Mitotic tethers connect partner telomeres of all segregating anaphase chromosomes in all animal cells that have been tested, as detected by laser-cutting chromosome arms during anaphase and seeing that the arm fragments move rapidly across the equator to their partner chromosome moving to the opposite pole, telomere moving towards telomere. Tethers exert anti-poleward forces on the poleward separating telomeres, but tether elasticity (that produces the backwards forces) diminishes during anaphase: as determined by the behavior of arm fragments; short tethers (early anaphase) are elastic, long tethers (late anaphase) are not elastic, and medium-length tethers transition between the two states. We developed a procedure in which the tethers still functioned after we partially-lysed anaphase crane-fly spermatocytes. The partial lysis consistently arrested chromosome movements, after which the tethers moved the chromosomes backwards, potentially allowing the elastic tethers to be studied biochemically. To ensure that tether function was not altered by the partial cell-lysis procedure, we compared backward chromosome movements in partially-lysed cells with arm fragment movements in control cells. In the partially-lysed cells the backward chromosomal movements had characteristics identical to those of arm fragments in non-lysed (control) cells.
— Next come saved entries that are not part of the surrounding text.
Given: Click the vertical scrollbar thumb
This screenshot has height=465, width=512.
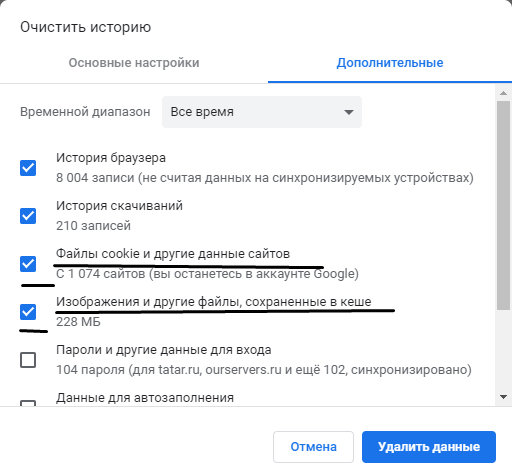Looking at the screenshot, I should (x=504, y=206).
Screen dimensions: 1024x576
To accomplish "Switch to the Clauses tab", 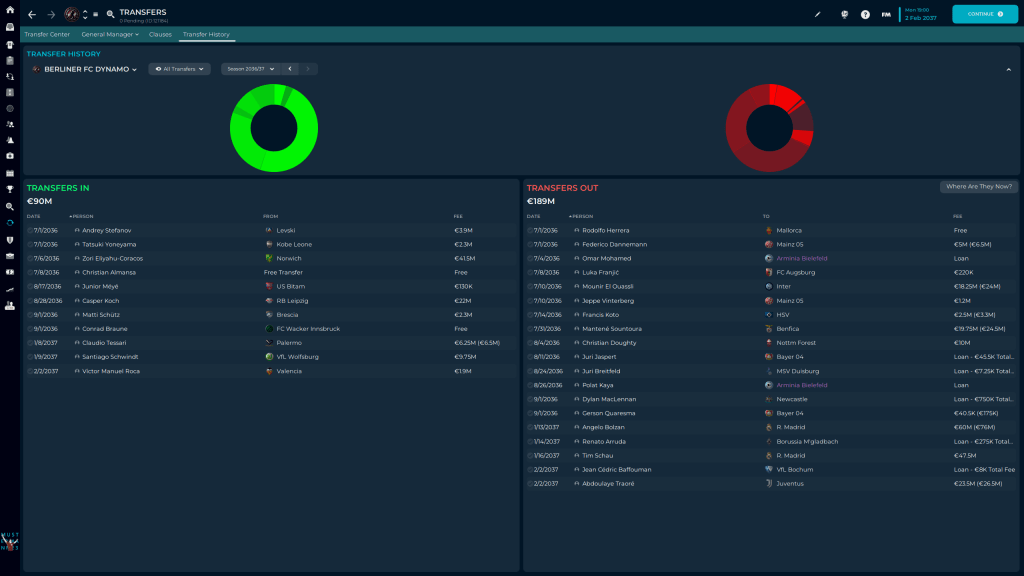I will 160,34.
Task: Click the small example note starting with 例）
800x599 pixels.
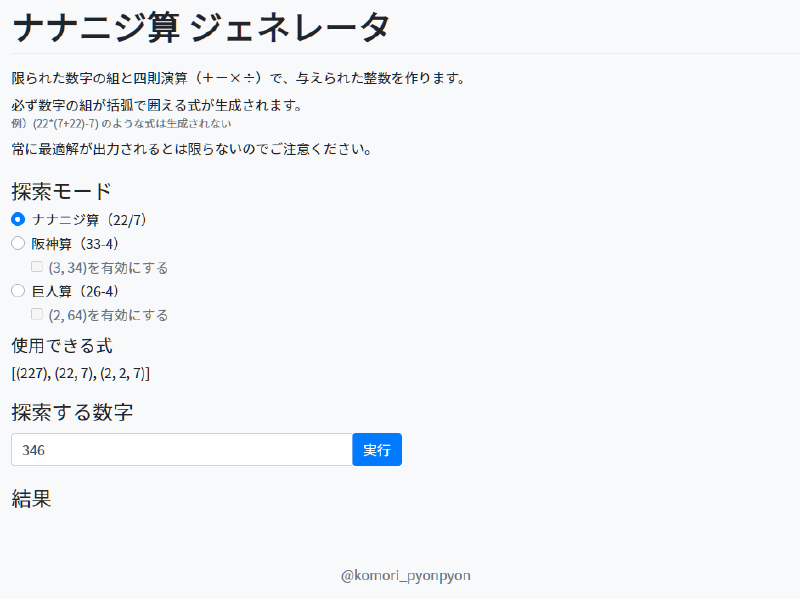Action: click(121, 124)
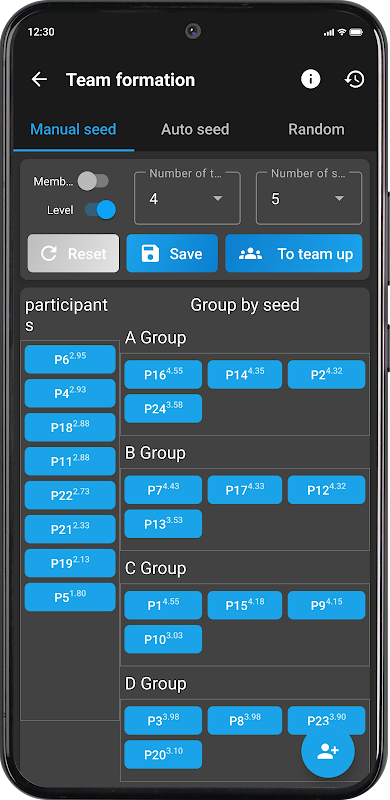Tap the back arrow icon
Viewport: 390px width, 800px height.
point(39,80)
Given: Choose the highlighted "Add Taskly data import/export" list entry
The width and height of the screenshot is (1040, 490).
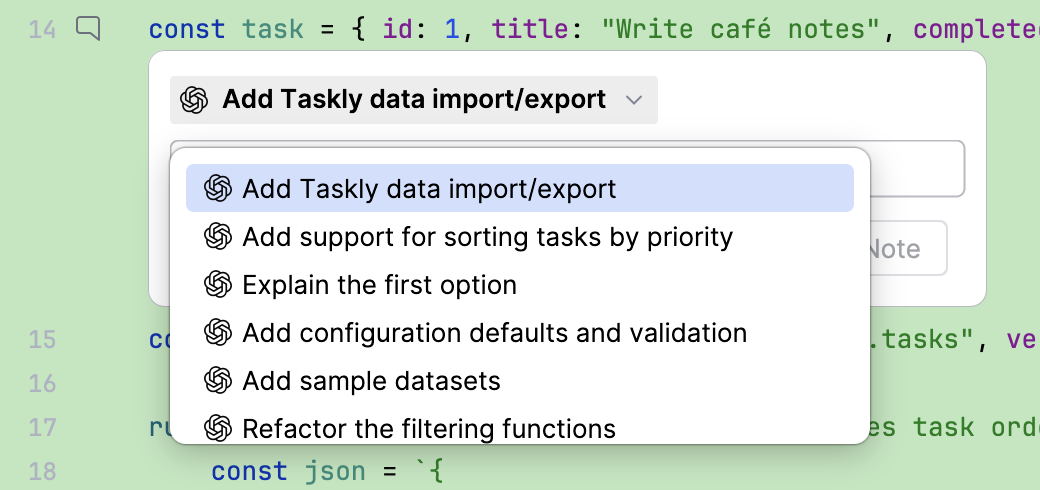Looking at the screenshot, I should click(x=519, y=188).
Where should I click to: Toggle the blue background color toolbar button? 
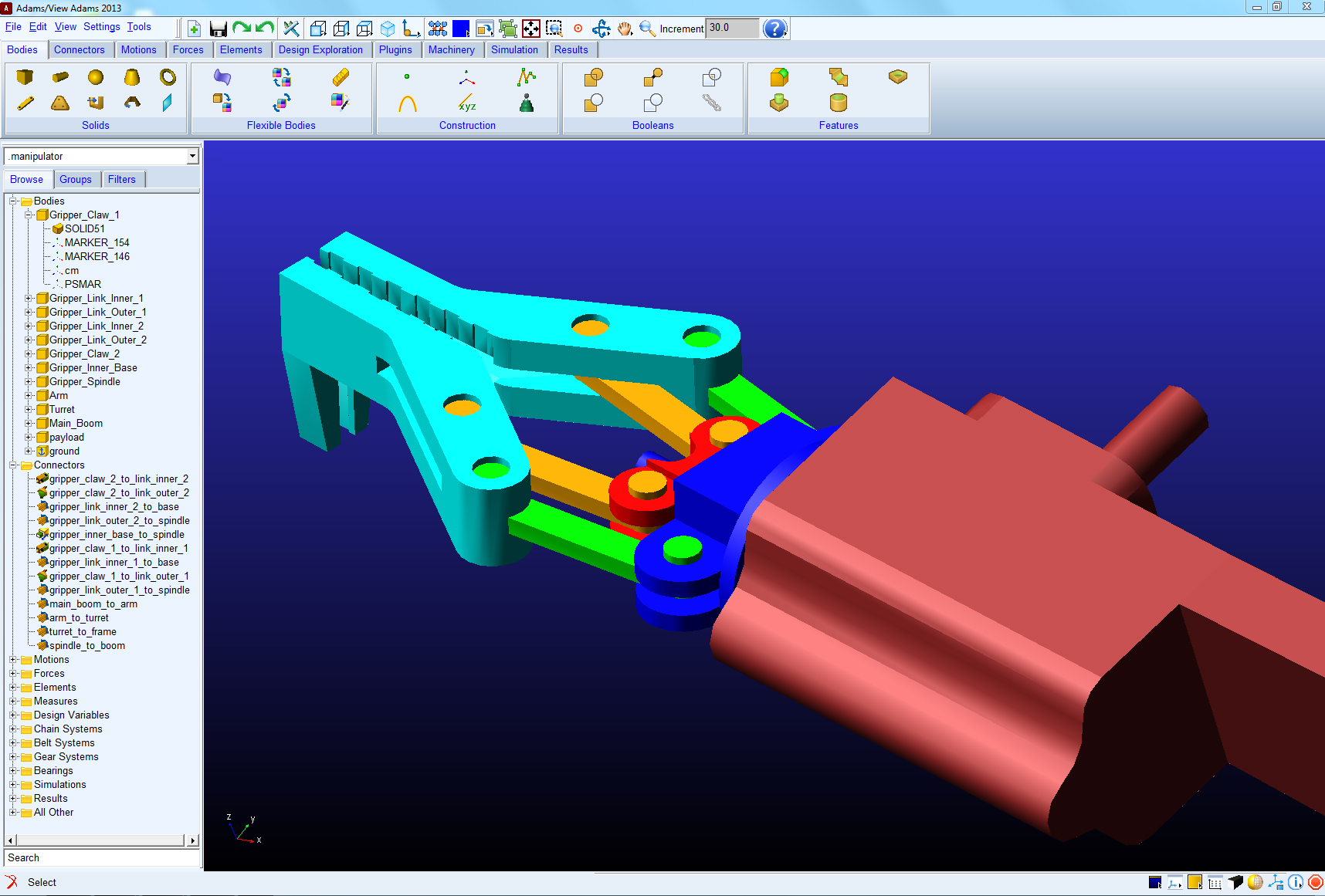click(x=461, y=29)
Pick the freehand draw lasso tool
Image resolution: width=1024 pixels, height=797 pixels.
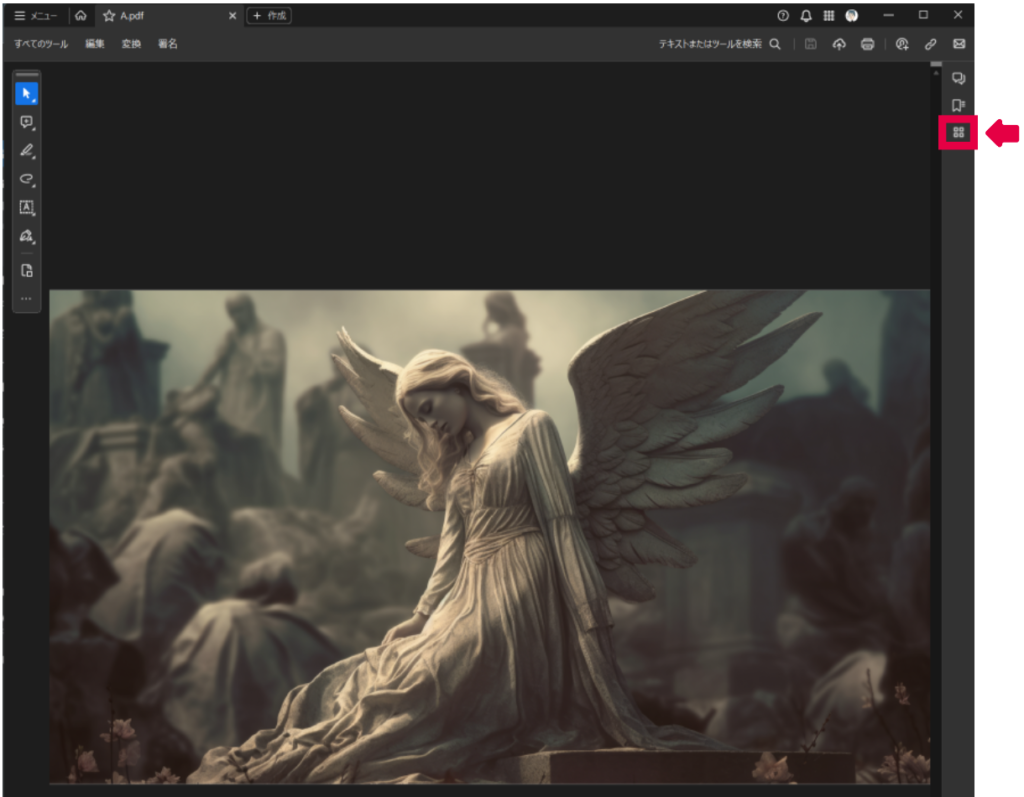(x=27, y=179)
In particular, in both control and partially-lysed cells shorter tethers caused backward movements more often than did longer tethers; shorter tethers caused backward movements over greater fractional distances (of the tether) than did longer tethers; and velocities of the backwards movements were the same for tethers of different lengths. We also compared the effects of Calyculin A (an inhibitor of Protein Phosphatase1) in control versus in partially-lysed cells. Calyculin A (CalA) added to control cells in early anaphase blocks dephosphorylation, thereby maintaining tether elasticity throughout anaphase: after the chromosomes reach the poles they move backwards when the usual poleward forces are reduced. Partial lysis preserves this tether functionality: after partial lysis of CalA-treated cells the chromosomes move backward and reach the partner telomeres at even very long tether lengths. We conclude that partial cell-lysis arrests anaphase chromosome poleward movement but does not affect tether function.